On Gary Andersen, the Pac-9, Jess Lewis, SI’s power list and Justin Herbert’s contract

Updated 8/1/2023 4:30 AM

A mid-summer notes column …

I hadn’t talked to Gary Andersen since he departed Oregon State abruptly with a shocking resignation and no explanation midway through the 2017 season. Since then, Beaver Nation has regarded him as a pariah, and his successor, Jonathan Smith, as the program’s savior.

I can’t speak for anyone else in the media, but I enjoyed working with Andersen. I consider him a decent guy who had some quirks with neurotic tendencies that seemed to overcome him when things went bad his third year at the OSU helm.

I reached out to him recently requesting an interview for a story I’m working on about Steve “Lightning” McCoy, the veteran athletics equipment manager for Oregon State. “For Lightning, anything,” Andersen texted back, and soon we talked about his former associate at some length.

Eventually, I asked how he felt about his departure at OSU. Did he have regrets? Not surprisingly, he said he didn’t want to touch on that subject. “Just not something I want to do,” he said.

After Andersen left Oregon State, he spent one year as associate head coach and defensive assistant for Kyle Whittingham at Utah. Andersen then became Utah State’s head coach for the second time — he coached the Aggies from 2009-12 — and went 7-6 the first season. But he was fired after starting his second season 0-3 in 2020. Andersen spent 2021 as an advisor and defensive assistant at Weber State under Jay Hill, whom he coached as a player and then coached with at Utah. That was the end of a long, sometimes successful, sometimes tumultuous coaching career.

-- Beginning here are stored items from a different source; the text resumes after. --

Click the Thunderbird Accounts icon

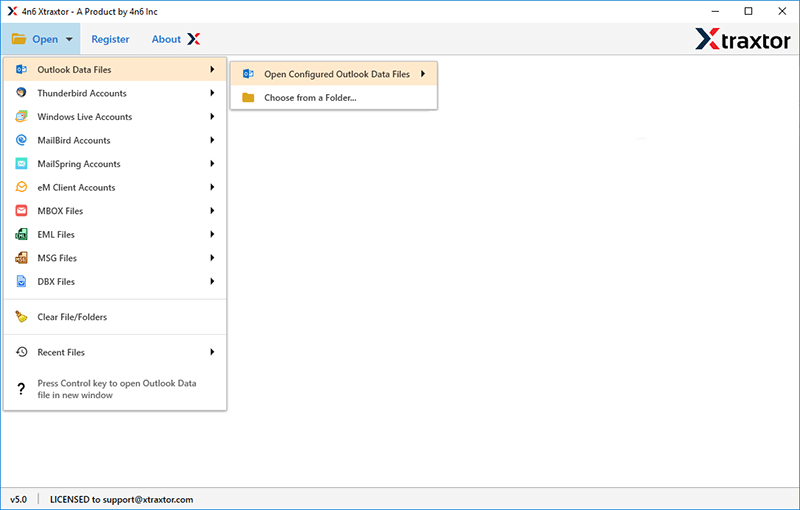pyautogui.click(x=21, y=93)
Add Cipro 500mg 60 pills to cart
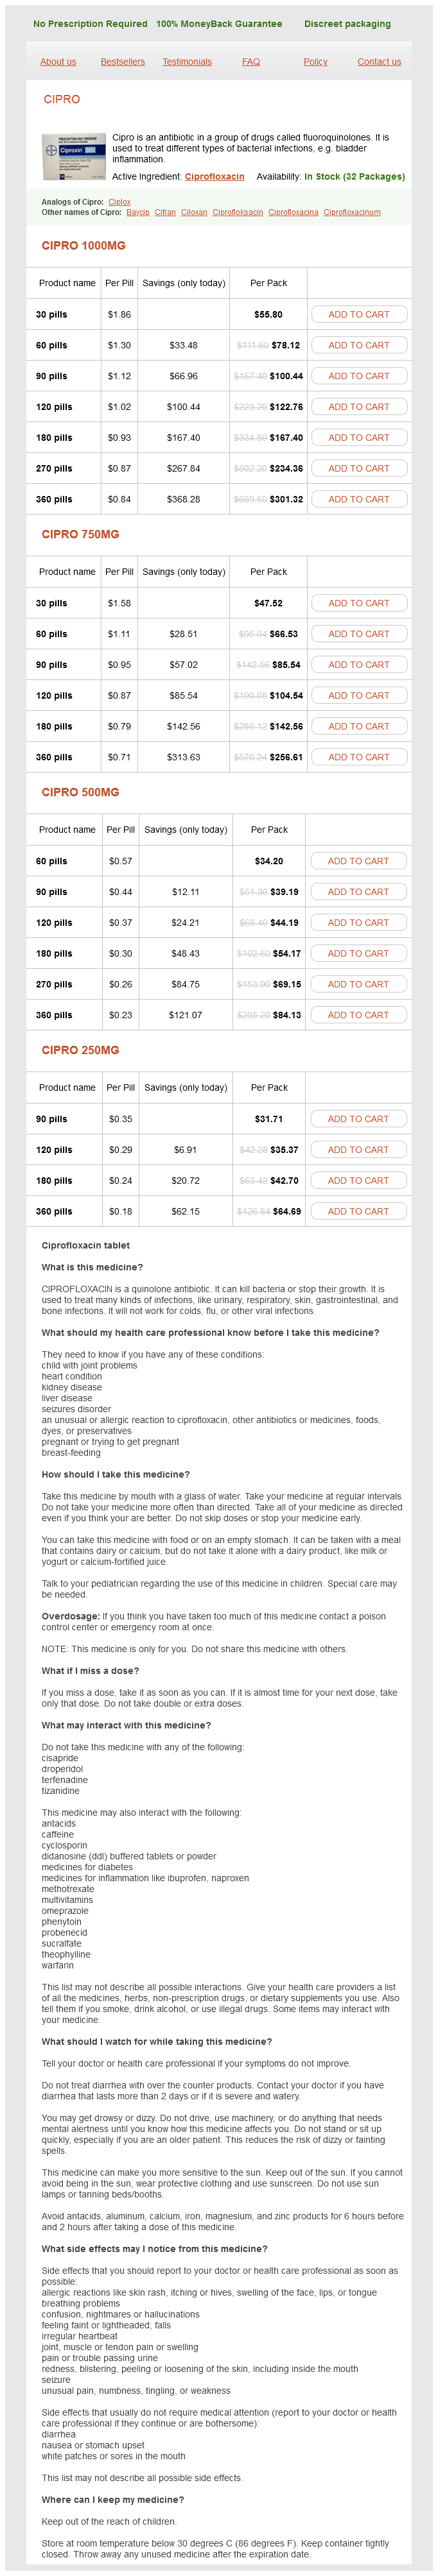Image resolution: width=438 pixels, height=2576 pixels. pos(358,861)

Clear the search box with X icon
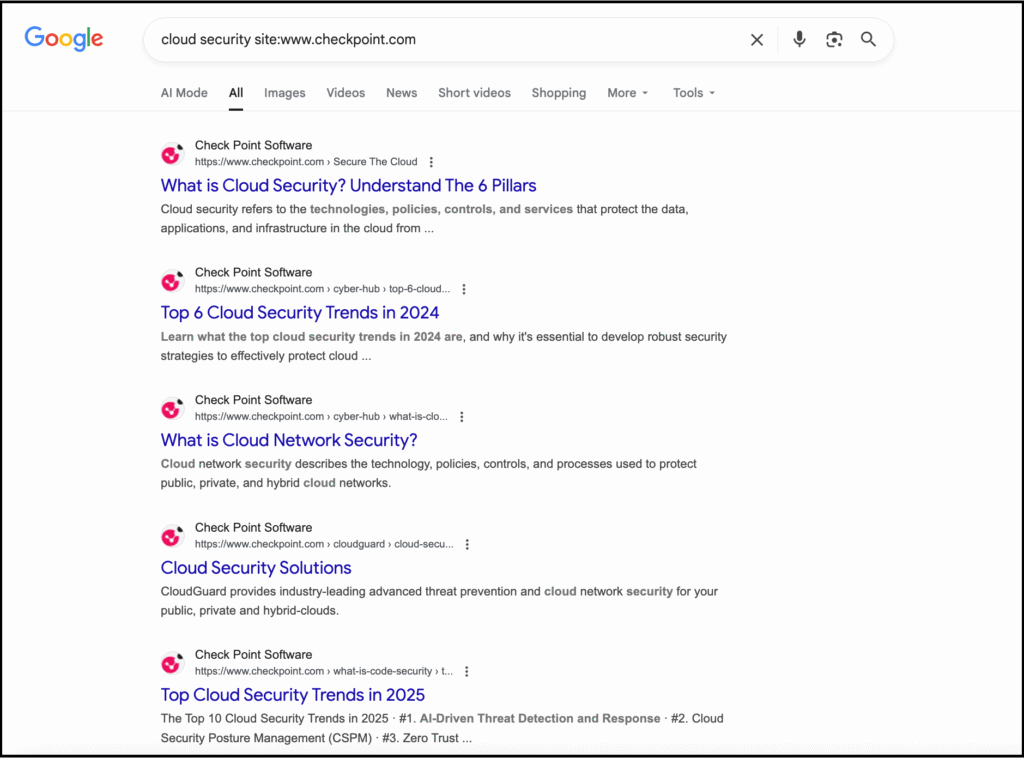click(x=757, y=40)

When I asked how life is treating him, he said he is in “a very good place.” Gary and wife Stacey are dividing time between residences in Logan, Utah, and Salt Lake City. They now have six grandchildren from sons Keegan, Hagen and Chasen, who all live in the area and are no longer in coaching.

“My 33 years of coaching were amazing, but what you miss when you’re in the hustle and bustle is quality time with your kids,” said Gary, now 59. “So I appreciate what I have in life now. What I get to do with my grandkids these days is unbelievable.”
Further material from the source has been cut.